取り組む課題 ::
#1 認知症についての本文を読み、次の問いに答えてください。
(a) 親が認知症になった場合に家族が代わりにおこなう手続きとして、最初に挙げられているものは何ですか。
(b) 預金の引き出しに必要だとされているものは何ですか。
(c) 本人が認知症になると手続きがむずかしくなる例として、鉤括弧で示されている二つの希望は何ですか。
#2 認知症についての本文の一部を、一字一句そのまま書き写してください。「今回は家族が認知症になった場」という語句を含む箇所から始め、「預金の引き出しには名義人本人の意思が必要です。」で終えてください。
#3 認知症についての本文の続きを、最後の文の後から書き足してください。

ページ本文 ::
· · · ·

家族が、または本人が認知症になると日常生活はもとより、
相続の面でもいろいろと困難が生じます。
今回は家族が認知症になった場合に直面する問題と、その対策について解説していきます。
もし親が認知症になったら困難になること
親が認知症になった場合に、
本人に代わって家族が手続きをしなければならないこととして、以下のことが考えられます。
- 1.預貯金の引き出し
- 2.介護施設等への入所、退所契約
- 3.病院や医療機関での説明
しかし、親が認知症になってから、
これらの手続きを家族がおこなおうとすると困難が生じる場合があります。
親に代わって、親名義の口座から預金を引き出す必要があったとしましょう。
預金の引き出しには名義人本人の意思が必要です。
本人が認知症になると、その意思を確認することがむずかしくなるため、
家族であっても預金の引き出しができない場合があります。
「介護保険サービスを受けたい」「施設へ入所したい」といった場合も、
本人が認知症になると手続きがむずかしくなります。

· · · ·

保存データ ::
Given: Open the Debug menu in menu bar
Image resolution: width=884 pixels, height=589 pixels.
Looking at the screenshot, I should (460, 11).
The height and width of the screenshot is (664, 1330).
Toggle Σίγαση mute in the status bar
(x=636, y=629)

· · · ·

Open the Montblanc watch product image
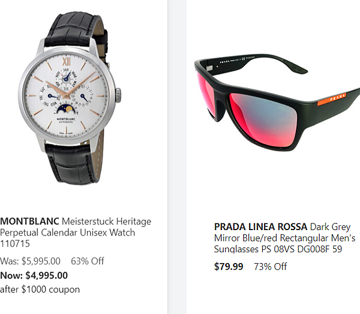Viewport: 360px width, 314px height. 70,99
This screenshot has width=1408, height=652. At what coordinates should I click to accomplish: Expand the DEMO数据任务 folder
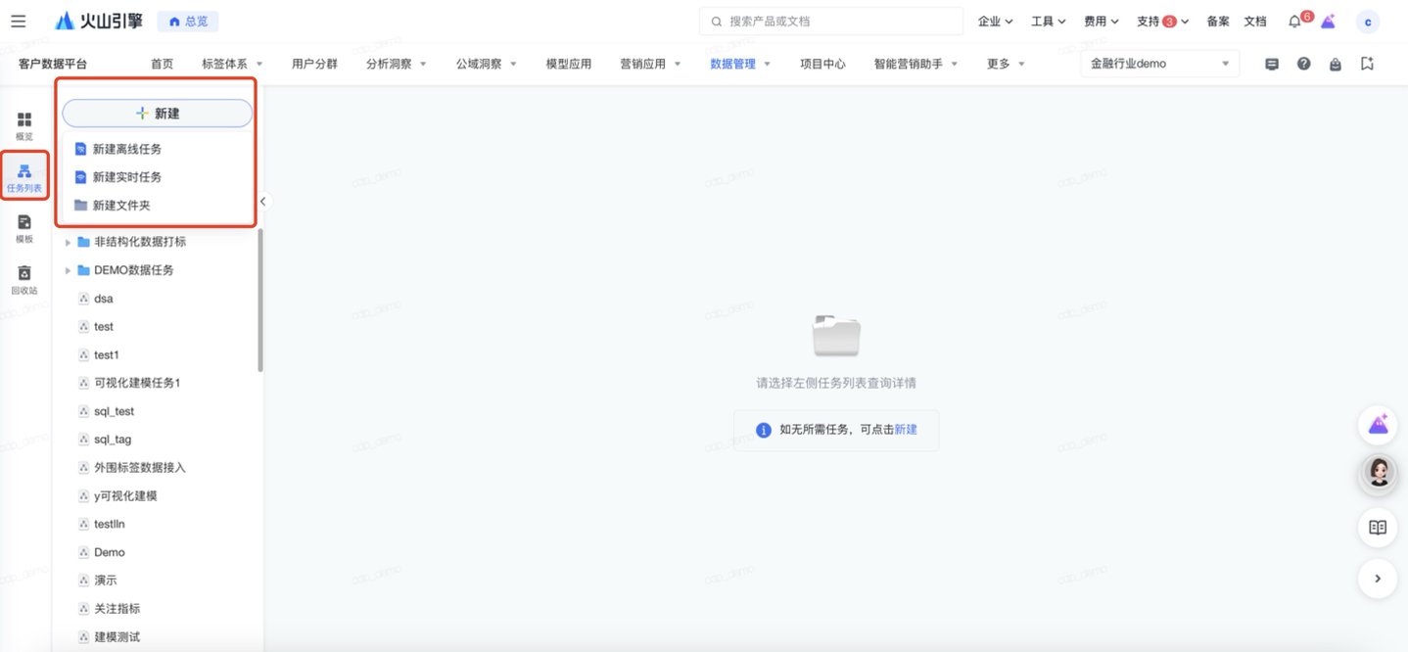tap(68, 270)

· · · ·

課題別の解答 ::
#1
(a) 預貯金の引き出し
(b) 名義人本人の意思
(c) 「介護保険サービスを受けたい」「施設へ入所したい」

#2
今回は家族が認知症になった場合に直面する問題と、その対策について解説していきます。
もし親が認知症になったら困難になること
親が認知症になった場合に、
本人に代わって家族が手続きをしなければならないこととして、以下のことが考えられます。
- 1.預貯金の引き出し
- 2.介護施設等への入所、退所契約
- 3.病院や医療機関での説明
しかし、親が認知症になってから、
これらの手続きを家族がおこなおうとすると困難が生じる場合があります。
親に代わって、親名義の口座から預金を引き出す必要があったとしましょう。
預金の引き出しには名義人本人の意思が必要です。

#3
契約内容の理解や署名などの手続きを本人に代わっておこなうことはもちろん、
介護保険サービスや入所費用の支払いのために親名義の財産を勝手に動かすことは
家族であっても認められていないからです。
このような場合、本人に代わって預金を引き出したり、
療養看護の手続きをおこなうための代理人を立てる必要がでてきます。
それが「成年後見制度」です。
成年後見制度を知ろう
成年後見制度とは、認知症などにより判断能力が不十分な方を保護し、
支援する制度として創設されました。
本人の権利を守る支援者として後見人が定められ、
本人の不利益にならないように財産や不動産を管理したり、
介護施設などへの入所の契約をまとめるなどといったことをおこないます。
成年後見制度には「任意後見」と「法定後見」の二つがあり、
大まかに以下のような違いがあります。
締結時の条件 |
違いと特徴 |
|
任意 後見 |
判断能力が十分にある |
本人が後見人、および代理行為を決める |
法定 後見 |
すでに判断能力に欠如がみられる |
家庭裁判所が後見人を選任。 判断能力に応じて「補助」「保佐」「後見」の3種類がある |
将来に備える任意後見
認知症になる前であれば「任意後見」を選択でき、
将来的に本人の判断能力が衰えたときに備えて、
本人自身がもっとも信頼できる人を後見人として、
支援内容や方法について公正証書で契約を交わすものです。
任意後見人になれるのは、成人していて、且つ裁判所から認められた人物(欠格事由あり)になります。
その条件を満たせば親族以外からも選ぶことができます。
任意後見人は本人が決めることができますが、
任意後見人を監督する「任意後見監督人」が付くことになり、監督人は家庭裁判所が選任します。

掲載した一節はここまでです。